Holocaust survivor and women’s rights powerhouse Simone Veil was given one of the highest honors in France on Sunday, being buried at the esteemed Panthéon in a ceremony attended by thousands of people.

Veil, considered one of France’s most beloved and trusted public figures, died at the age of 89 just a year and a day before the burial, and was interred in the Paris house that contains the remains of Voltaire, Emile Zola, Louis Braille and Victor Hugo.

Veil is only the fifth woman to be buried at the historic site. She joins scientist Marie Curie, resistance fighters Genevieve de Gauelle-Anthonioz and Germaine Tillione, and wife of chemist Marcellin Berthelot, Sophie.

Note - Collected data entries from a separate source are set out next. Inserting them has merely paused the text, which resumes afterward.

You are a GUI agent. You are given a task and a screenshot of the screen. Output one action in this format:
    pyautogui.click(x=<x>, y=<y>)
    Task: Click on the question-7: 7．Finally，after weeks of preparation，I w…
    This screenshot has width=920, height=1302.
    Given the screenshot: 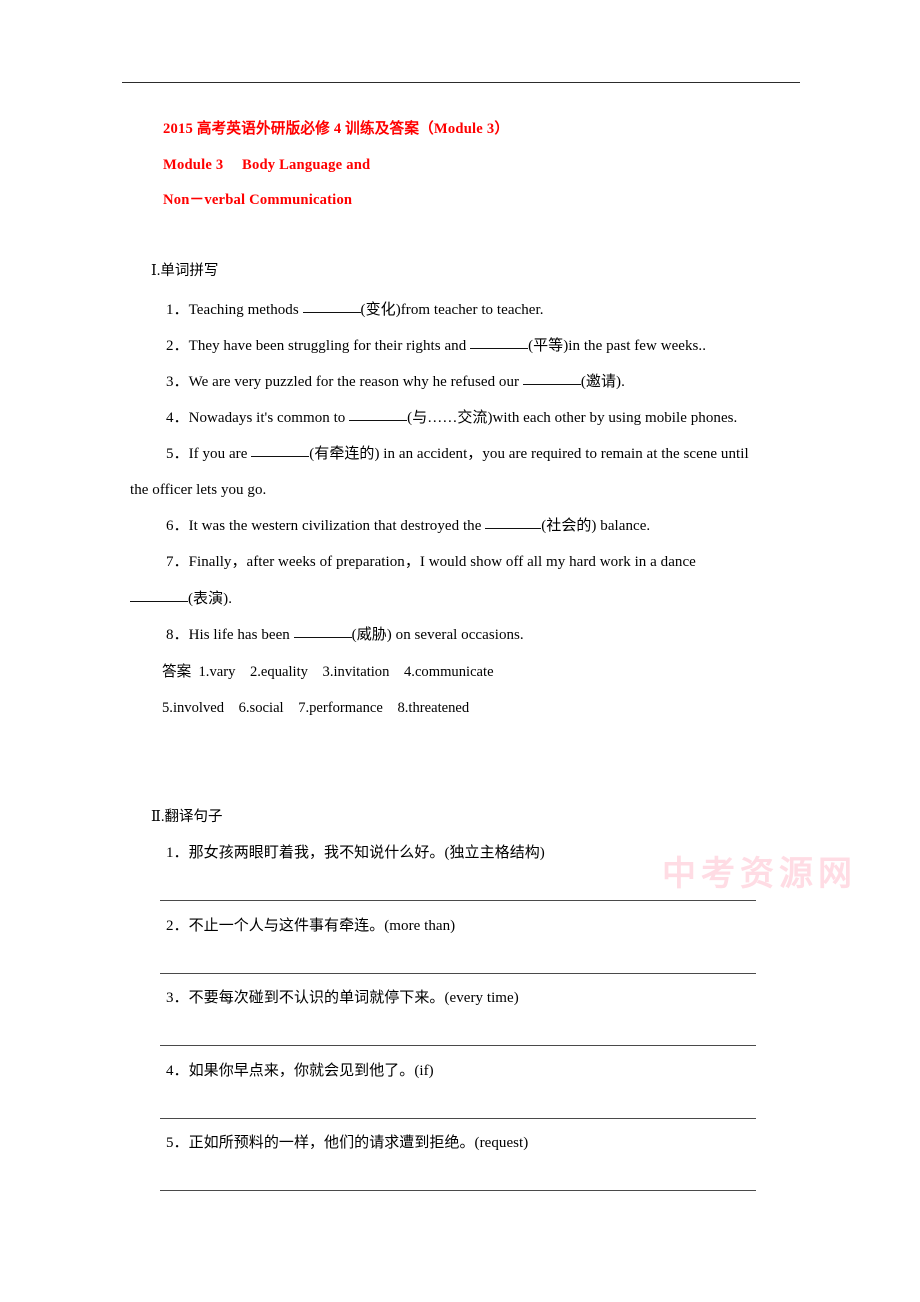 What is the action you would take?
    pyautogui.click(x=431, y=562)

Veil’s coffin was joined by that of her husband, high-ranking civil servant Antoine, who died in 2013. The coffins were displayed for 48 hours at the French Holocaust Memorial, which she helped found, to allow the public to pay their respects, and then escorted through Paris by Republican Guards to the Panthéon.

Simone Veil was deported along with her family to Auschwitz in 1944 when she was 16. Her mother, father and brother were killed in the Holocaust. When she returned to France, she supported European reconciliation and became a fierce advocate for women’s rights, working to legalize abortion in 1974. She was elected the first president of the European Parliament in 1979.

Veil’s acceptance into the Pantheon was the result of nationwide petitions. Her arrival at the Panthéon was attended by former presidents Francois Hollande and Nicolas Sarkozy, as well as current President Emmanuel Macron.